La Commission de la politique de sécurité du Conseil des Etats s’est ralliée à certaines décisions du Conseil national concernant la révision de la législation militaire, mais a maintenu la décision du Conseil des Etats de prévoir des services d’instruction obligatoires à l’étranger. En outre, la commission a eu un premier entretien avec le nouveau chef du DDPS, qu’elle a notamment chargé de lui présenter un rapport concis faisant état des défauts constatés au sein de l’armée et du département et précisant comment et dans quel délai ces défauts pourront être éliminés.

La Commission de la politique de sécurité du Conseil des Etats s’est entretenue pour la première fois avec le conseiller fédéral Ueli Maurer, le nouveau chef du Département de la défense, de la protection de la population et du sport (DDPS). Ce dernier a exposé à la commission les grands axes de la politique qu’il mènera à la tête de son département et de l’armée dans un avenir proche. Aux yeux de la CPS-E, il est de la plus haute importance que le DDPS élabore un nouveau rapport concernant la politique de sécurité ; un premier projet de rapport est actuellement en phase d’élaboration au DDPS et sera approuvé par le Conseil fédéral probablement avant la fin de l’année.

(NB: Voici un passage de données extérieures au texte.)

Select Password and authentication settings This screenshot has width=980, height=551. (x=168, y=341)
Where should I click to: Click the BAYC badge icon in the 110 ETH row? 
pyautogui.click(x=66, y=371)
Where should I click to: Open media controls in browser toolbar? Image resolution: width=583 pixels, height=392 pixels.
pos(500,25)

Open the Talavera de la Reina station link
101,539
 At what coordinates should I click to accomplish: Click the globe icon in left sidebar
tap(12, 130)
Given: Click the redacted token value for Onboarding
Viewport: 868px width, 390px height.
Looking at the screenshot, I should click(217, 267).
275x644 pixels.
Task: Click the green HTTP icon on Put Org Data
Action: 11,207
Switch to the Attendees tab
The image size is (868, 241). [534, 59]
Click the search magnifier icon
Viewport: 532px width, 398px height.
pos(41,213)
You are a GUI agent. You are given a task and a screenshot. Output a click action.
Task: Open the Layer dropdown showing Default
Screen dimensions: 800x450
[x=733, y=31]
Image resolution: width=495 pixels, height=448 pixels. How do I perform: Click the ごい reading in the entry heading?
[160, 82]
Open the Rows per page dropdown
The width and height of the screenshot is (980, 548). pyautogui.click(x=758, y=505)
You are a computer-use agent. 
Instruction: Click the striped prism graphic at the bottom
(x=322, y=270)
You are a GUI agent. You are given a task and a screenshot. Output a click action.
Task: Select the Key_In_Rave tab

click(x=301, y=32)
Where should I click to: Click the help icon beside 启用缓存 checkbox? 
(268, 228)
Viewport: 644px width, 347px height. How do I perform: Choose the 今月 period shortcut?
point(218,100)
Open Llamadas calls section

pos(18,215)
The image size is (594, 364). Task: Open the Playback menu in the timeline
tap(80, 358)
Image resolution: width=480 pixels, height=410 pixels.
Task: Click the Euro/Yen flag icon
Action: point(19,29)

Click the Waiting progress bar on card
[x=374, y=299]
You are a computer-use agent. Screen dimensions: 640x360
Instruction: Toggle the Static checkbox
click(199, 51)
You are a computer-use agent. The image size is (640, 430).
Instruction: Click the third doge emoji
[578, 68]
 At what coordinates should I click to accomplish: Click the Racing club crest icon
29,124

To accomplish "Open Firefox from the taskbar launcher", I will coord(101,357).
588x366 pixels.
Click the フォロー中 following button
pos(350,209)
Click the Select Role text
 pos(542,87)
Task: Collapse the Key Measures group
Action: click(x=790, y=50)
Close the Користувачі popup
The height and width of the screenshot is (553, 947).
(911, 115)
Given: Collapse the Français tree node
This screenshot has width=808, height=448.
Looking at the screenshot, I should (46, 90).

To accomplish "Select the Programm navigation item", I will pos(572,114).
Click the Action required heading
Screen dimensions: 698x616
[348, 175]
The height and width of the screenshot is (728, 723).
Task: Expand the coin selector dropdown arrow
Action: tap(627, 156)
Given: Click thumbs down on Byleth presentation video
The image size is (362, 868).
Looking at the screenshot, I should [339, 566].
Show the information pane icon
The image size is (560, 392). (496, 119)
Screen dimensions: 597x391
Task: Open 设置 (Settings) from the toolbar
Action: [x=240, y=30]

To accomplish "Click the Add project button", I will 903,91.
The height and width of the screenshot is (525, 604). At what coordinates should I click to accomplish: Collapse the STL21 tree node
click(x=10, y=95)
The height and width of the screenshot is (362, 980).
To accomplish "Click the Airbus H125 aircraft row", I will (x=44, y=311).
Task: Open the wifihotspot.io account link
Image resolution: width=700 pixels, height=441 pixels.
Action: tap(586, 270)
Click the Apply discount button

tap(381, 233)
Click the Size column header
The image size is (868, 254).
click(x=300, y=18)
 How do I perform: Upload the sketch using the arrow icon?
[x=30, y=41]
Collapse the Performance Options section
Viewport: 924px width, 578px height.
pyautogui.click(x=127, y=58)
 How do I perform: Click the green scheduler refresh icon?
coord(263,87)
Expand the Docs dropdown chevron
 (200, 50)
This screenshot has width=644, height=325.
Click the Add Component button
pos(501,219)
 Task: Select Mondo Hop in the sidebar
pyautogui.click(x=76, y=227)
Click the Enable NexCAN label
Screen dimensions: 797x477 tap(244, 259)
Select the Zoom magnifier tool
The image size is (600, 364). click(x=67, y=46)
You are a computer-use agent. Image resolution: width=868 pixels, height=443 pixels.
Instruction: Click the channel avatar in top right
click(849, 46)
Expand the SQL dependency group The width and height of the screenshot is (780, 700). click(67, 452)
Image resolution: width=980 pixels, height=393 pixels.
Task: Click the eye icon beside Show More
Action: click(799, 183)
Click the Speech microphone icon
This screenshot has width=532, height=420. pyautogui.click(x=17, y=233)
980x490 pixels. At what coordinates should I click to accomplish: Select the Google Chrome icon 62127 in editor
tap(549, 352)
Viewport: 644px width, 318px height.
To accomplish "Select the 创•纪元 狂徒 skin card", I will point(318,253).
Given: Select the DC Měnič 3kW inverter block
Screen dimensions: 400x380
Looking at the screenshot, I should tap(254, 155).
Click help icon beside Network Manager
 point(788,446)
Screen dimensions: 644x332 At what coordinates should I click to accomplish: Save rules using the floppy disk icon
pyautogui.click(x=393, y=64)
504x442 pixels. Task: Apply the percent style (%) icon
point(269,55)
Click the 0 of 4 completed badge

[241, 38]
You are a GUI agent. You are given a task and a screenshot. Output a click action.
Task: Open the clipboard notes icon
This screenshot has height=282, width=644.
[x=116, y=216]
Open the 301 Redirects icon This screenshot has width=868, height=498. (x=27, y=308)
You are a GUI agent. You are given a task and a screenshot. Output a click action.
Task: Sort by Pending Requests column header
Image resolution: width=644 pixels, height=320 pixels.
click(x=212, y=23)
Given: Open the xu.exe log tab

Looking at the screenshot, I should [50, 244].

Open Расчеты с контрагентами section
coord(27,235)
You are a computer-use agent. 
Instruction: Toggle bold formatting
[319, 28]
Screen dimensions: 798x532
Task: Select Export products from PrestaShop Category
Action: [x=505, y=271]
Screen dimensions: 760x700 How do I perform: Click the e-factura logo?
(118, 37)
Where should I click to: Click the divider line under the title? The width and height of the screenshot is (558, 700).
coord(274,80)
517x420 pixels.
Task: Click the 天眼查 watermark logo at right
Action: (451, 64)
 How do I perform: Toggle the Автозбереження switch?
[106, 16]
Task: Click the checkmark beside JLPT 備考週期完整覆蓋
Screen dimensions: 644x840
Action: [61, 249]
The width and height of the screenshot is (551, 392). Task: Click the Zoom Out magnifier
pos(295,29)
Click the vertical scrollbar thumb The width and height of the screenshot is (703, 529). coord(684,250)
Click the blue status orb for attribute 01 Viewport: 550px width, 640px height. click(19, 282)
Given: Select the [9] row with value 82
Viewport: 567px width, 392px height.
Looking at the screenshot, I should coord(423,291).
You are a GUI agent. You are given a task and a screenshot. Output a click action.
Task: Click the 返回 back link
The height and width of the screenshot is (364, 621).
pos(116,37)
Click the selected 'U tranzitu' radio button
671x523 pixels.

En ce qui concerne l’évolution de l’armée, la commission prie le DDPS de lui présenter un rapport faisant état des défauts constatés au sein de l’armée et du département – défauts pour lesquels de nombreuses mesures ont déjà été engagées, dont certaines sous l’ancienne direction du département – et évaluant les possibilités de corriger ces défauts d’un point de vue qualitatif et quantitatif, et indiquant les délais qui lui seraient nécessaires. A moyen terme, la commission souhaite que la présentation de rapports puisse être institutionnalisée (par exemple dans le cadre du controlling politique, sur la base de l’art. 149b de la loi sur l’armée et l’administration militaire).

En ce qui concerne l’élimination des divergences dans la révision de la loi sur l’armée et l’administration militaire (08.027 n, projet 1), la CPS-E a rejoint le Conseil national sur certains points, notamment les dispositions concernant l’engagement pour la promotion de la paix (art. 66b : approbation préalable des engagements de trois mois ou plus). Par contre, la commission a décidé, par 9 voix contre 2, de maintenir la décision du Conseil des Etats selon laquelle les services d’instruction peuvent être effectués entièrement ou partiellement à l’étranger si le but de l’instruction ne peut être atteint en Suisse (art. 41, al. 3). La commission a pris cette décision en étant consciente que cette disposition ne serait que rarement appliquée ; toutefois, elle considère que cette possibilité est indispensable à certaines armes (par exemple les troupes blindées), car il n’existe aucun terrain d’exercice suffisamment grand en Suisse. Enfin, la commission a maintenu à l’unanimité la décision de son conseil selon laquelle, en cas d’engagement important à l’étranger, le Conseil fédéral consulte au préalable les présidents des Commissions de politique de sécurité et de politique extérieure des deux conseils (et non l’ensemble des commissions concernées, comme le propose le Conseil national, ou la Délégation des Commissions de gestion, comme le propose le Conseil fédéral). Après l’examen au Conseil des Etats, le projet retournera au Conseil national pour la dernière phase d’élimination des divergences. Par ailleurs, la commission a rejeté une motion du Conseil national visant à interdire les engagements subsidiaires de longue durée par l’armée (05.3833 Mo. André Bugnon. Armée de milice. En finir avec les interventions subsidiaires de longue durée). La commission estime que cette question a déjà été discutée à maintes reprises, dont dernièrement dans le cadre de la révision de la loi sur l’armée et l’administration militaire, pour finalement être rejetée par les deux conseils.

 

Dans le cadre d’une procédure de co-rapport, la CPS-E propose à la Commission des affaires juridiques du Conseil des Etats (CAJ-E) d’entrer en matière sur le projet de révision de la loi instituant des mesures visant au maintien de la sécurité intérieure (projet LMSI II, 07.057) qui vise à doter la Confédération de moyens spéciaux en matière de recherche d’informations et d’être ainsi mieux à même de répondre à l’évolution des risques liés notamment au terrorisme. Ne souhaitant pas que le dossier soit renvoyé au Conseil fédéral, la CPS-E demande à la CAJ-E d’éclaircir et de régler, lors de la discussion par articles, les points du projet restant très contestés, notamment dans le cadre des débats publics. A la session d’hiver, le Conseil national avait, quant à lui, décidé de ne pas entrer en matière sur ce projet.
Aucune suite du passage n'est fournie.